Isn’t this just fanboyism?

I’d just like to clarify in response to this one that I’m not a Git fanboy. I still have a strong preference for Mercurial, and have no intention of stopping using it in the immediate future. It is much more polished, much easier to learn, much more predictable, and all in all a much better advert for what distributed version control should be. It’s also much more powerful than Git users give it credit for, and much less intimidatingly elitist. In any case, I can always use hg-git to integrate it with Git repositories if necessary.

Git versus Mercurial is The Hunger Games of programming

Personally, I feel that the software development world has been bullied into accepting Git instead by people who have insisted on treating the whole DVCS scene as if it were The Hunger Games, and if they’d only just recognised that the first and most important rule of marketing is that first impressions count the most, we’d have got to where we are now a whole lot faster.

In actual fact, many people who use Git are unhappy with it. It’s rather telling that Git not only has more “hates” on amplicate.com than TFS, but a higher ratio of “hates” to “loves.” Maxx Daymon says this:

Of the shops I know that have converted to git, it was driven by an aggressive few, and the majority of developers are and remain unhappy about it. They may get over it, but they certainly haven’t become git evangelists in the process.

Yes, Git has won, but it’s won a battle that it had no business fighting in the first place. Whether we like it or not, it’s well on its way to becoming the industry standard, so we just need to get used to it, like every other industry standard. (Heck, who in their right mind still thinks that XML was a good idea?)

Do the survey’s demographics affect my conclusions?

Two or three people asked me about potential sources of bias in the survey. While there will be demographic factors at work, as far as I can tell, these tend to reinforce my conclusions rather than undermine them.

The survey’s demographics are Eclipse users. Eclipse is a Java IDE, a whole lot of related tools, and the organisation (the Eclipse Foundation) that oversees their development. Java is, by some accounts, the most widely used programming language in the world, but it is not a trendy or cool language to work with like Python or Ruby (Android development notwithstanding), and Eclipse is not a trendy or cool IDE to use, so the chances are high that if you’re using it, you’re getting paid for it. In fact, the survey actually asked this question: only 3.8% of respondents were individuals, not associated with any organisation, and 6.7% were students.

The biggest area that is under-represented here is, obviously, Microsoft developers. This means mainly that we have little or no idea as to TFS’s market share. It also means that Mercurial usage may be under-represented too, but anecdotal evidence seems to suggest that there is a general drift away from Mercurial towards Git in the Microsoft world as well.

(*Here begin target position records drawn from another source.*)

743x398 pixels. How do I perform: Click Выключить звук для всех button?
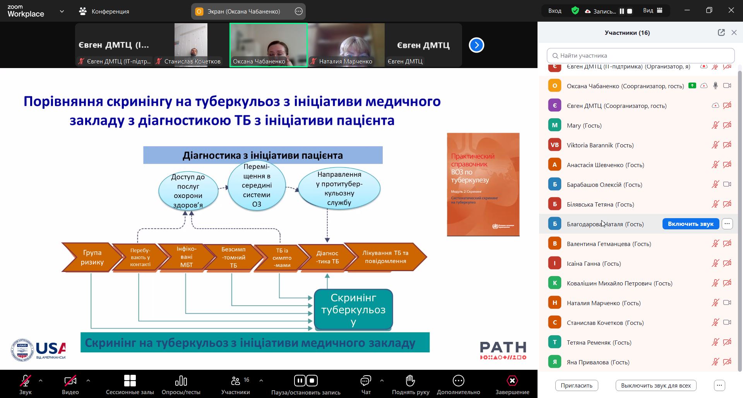point(656,385)
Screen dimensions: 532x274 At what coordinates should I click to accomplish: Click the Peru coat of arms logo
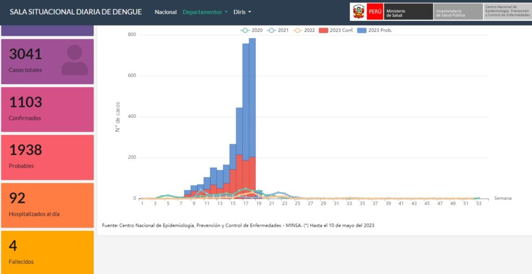pyautogui.click(x=358, y=11)
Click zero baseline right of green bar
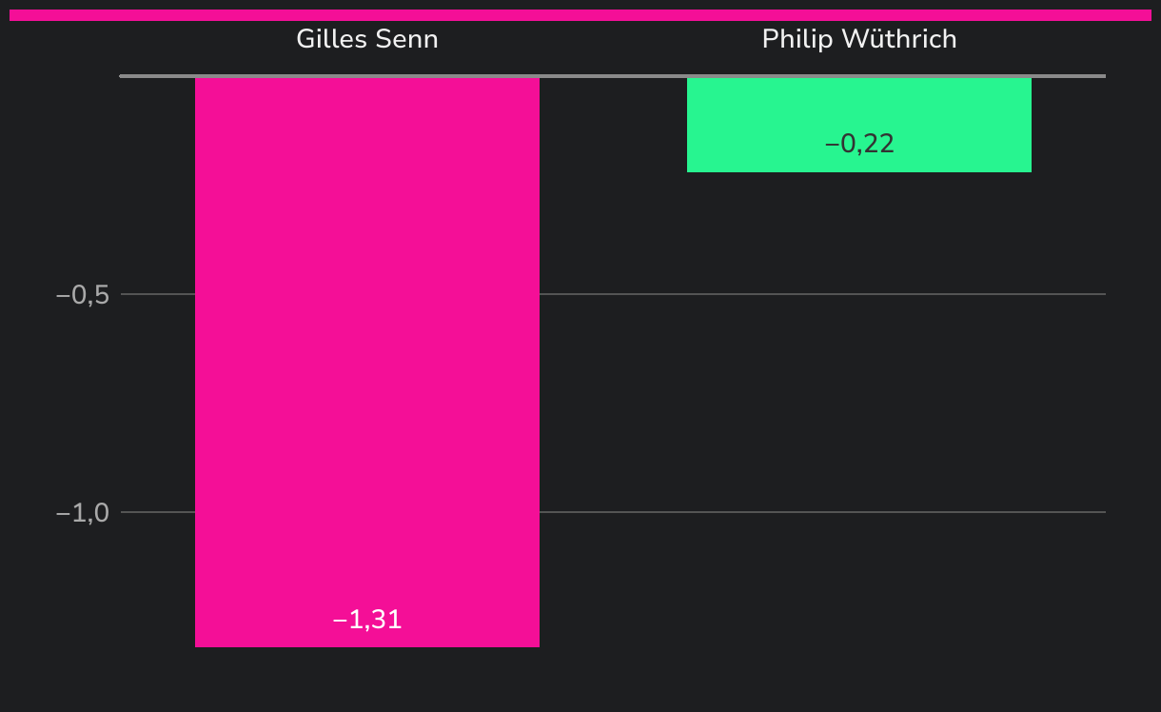 click(1068, 75)
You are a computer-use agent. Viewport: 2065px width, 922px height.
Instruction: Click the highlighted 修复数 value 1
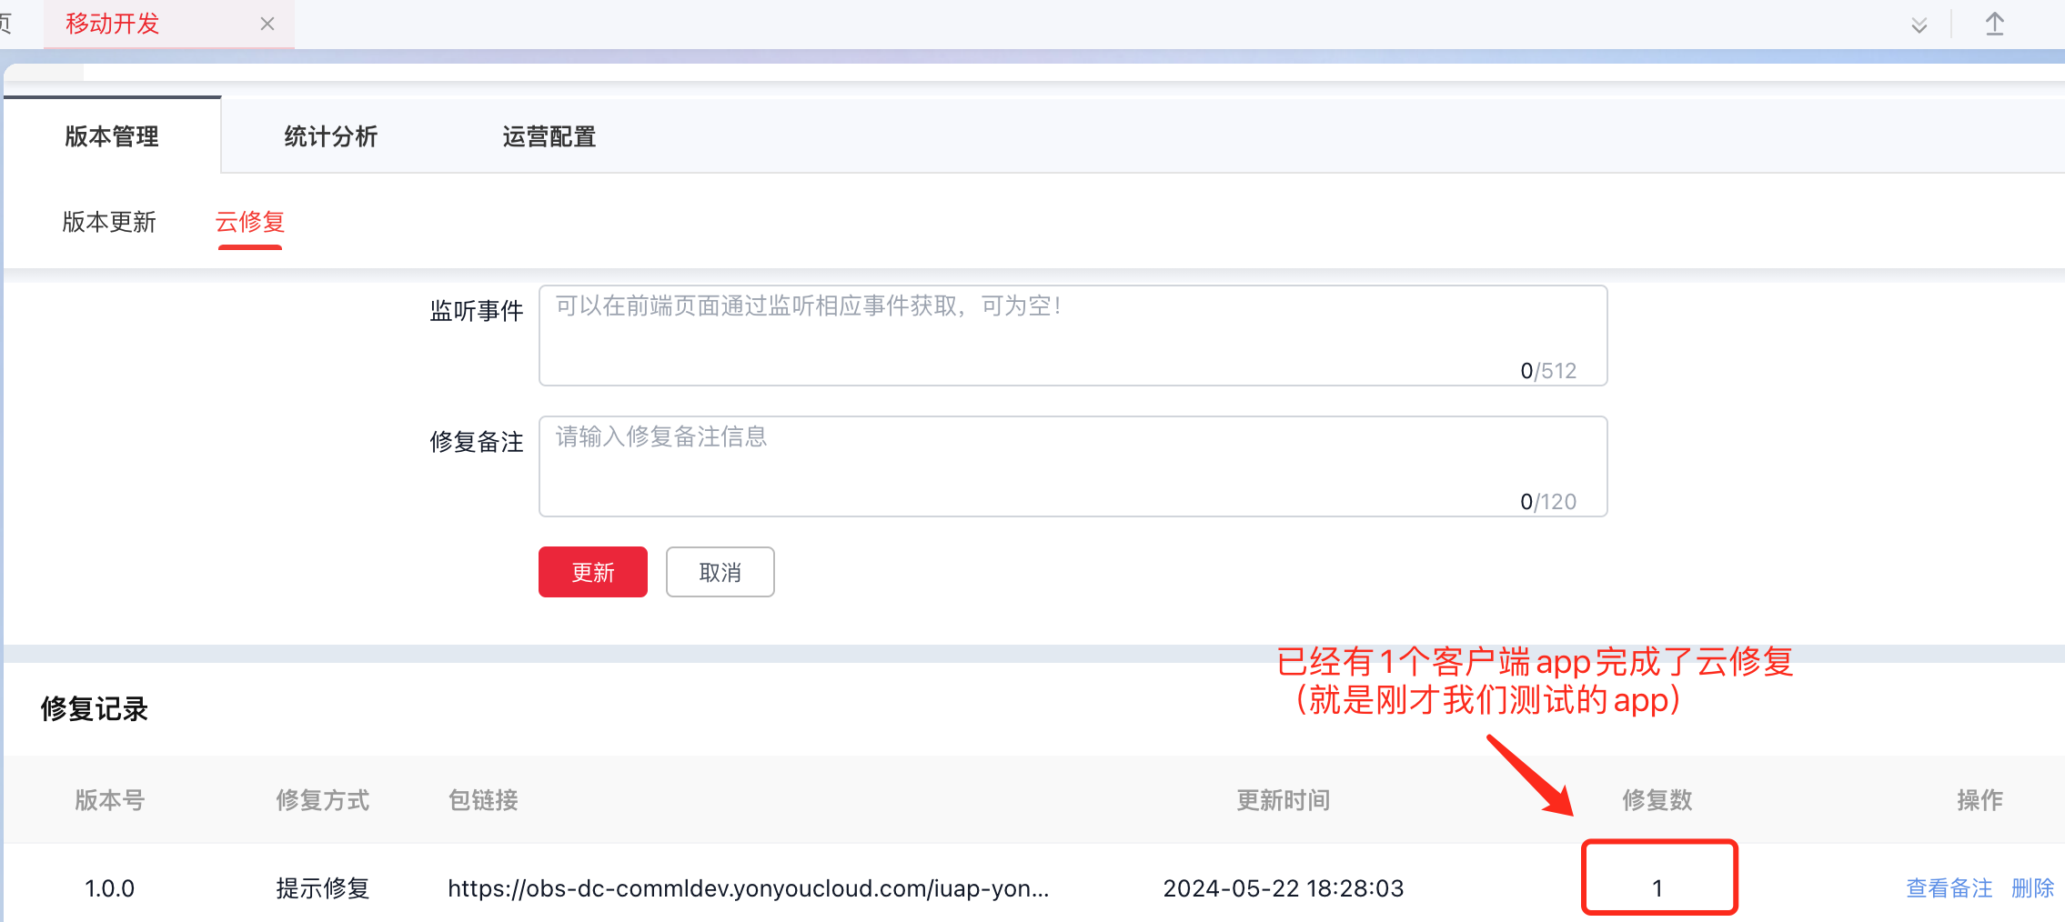pos(1658,887)
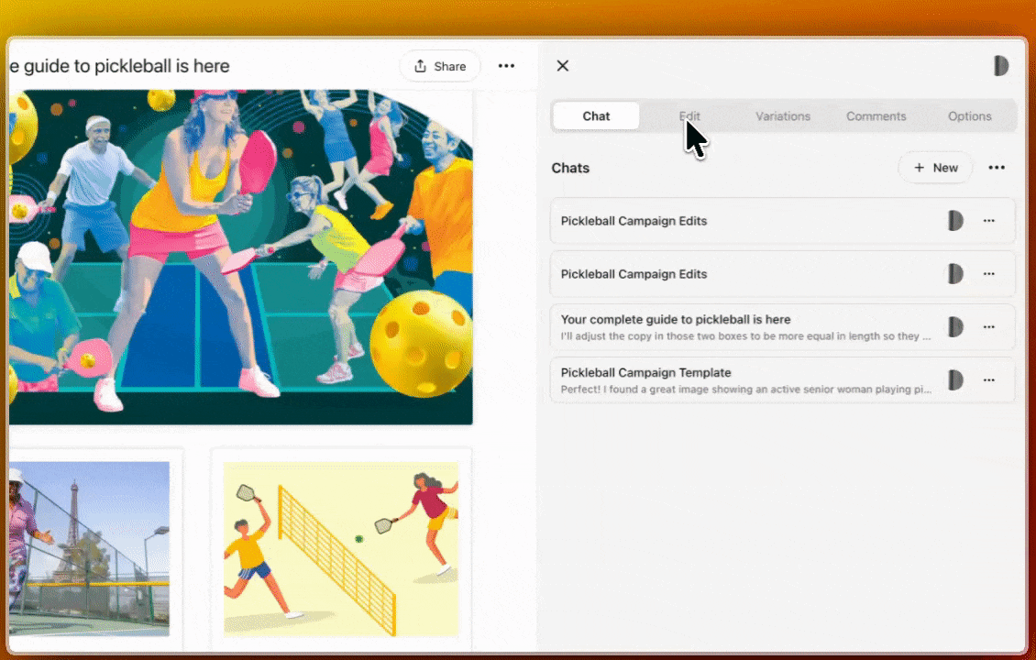Click the half-circle panel icon in top right corner

tap(1000, 65)
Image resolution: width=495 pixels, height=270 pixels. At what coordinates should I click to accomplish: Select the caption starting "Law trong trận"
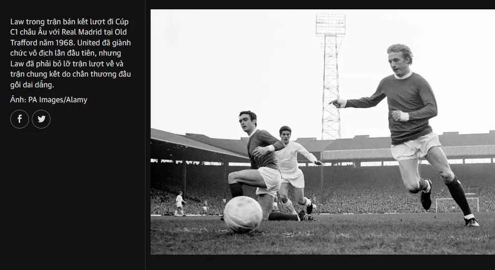pyautogui.click(x=70, y=53)
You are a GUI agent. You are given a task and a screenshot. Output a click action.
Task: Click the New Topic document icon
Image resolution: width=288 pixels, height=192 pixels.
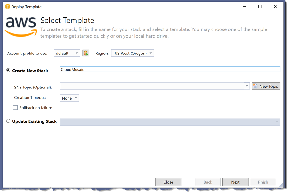coord(255,86)
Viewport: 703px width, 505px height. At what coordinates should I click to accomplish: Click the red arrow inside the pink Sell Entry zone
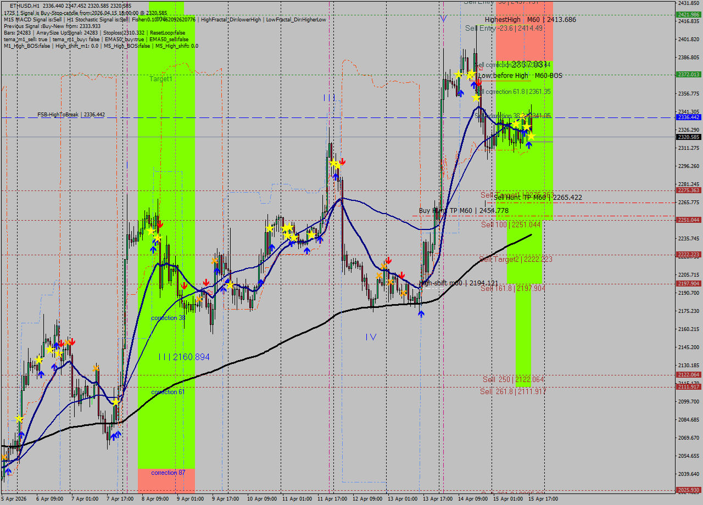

I wondered if Android development could be skewing the results, since Git is the de jure standard SCM for Android development, and Eclipse is the IDE recommended by Google. However, only 4.1% of respondents said that they are primarily developing mobile applications, so I don’t think that’s much of a factor after all.

All in all, it seems clear to me that we have a pretty enterprisey demographic here, certainly not one composed of early adopters and innovators. In fact, if anything, early adopters and innovators are probably under-represented. Besides, if this survey really had been influenced by early adopters and innovators, they would have shown a much higher result for Git last year as well.

There is one other issue to be addressed here. 84% of the respondents to the survey write code in their spare time, so perhaps they are early adopters and innovators after all? In actual fact, this wouldn’t make the slightest bit of difference to the survey outcome for the following reason. Any software development team will contain a mixture of early adopters, of pragmatists, of conservatives, and of laggards. But they will all use the same primary source control system. Early adopters in Subversion shops will tick the Subversion box wishing they could be ticking the Git box instead. Mercurial fans in Git shops will tick the Git box wishing they could be ticking the Mercurial box instead. Maybe some people in Git shops will tick the Git box wishing they could be ticking the Subversion box instead. And so on.

The fact remains that these are corporate developers working in corporate shops telling us what their companies are using, not what they are trying to get their companies to use.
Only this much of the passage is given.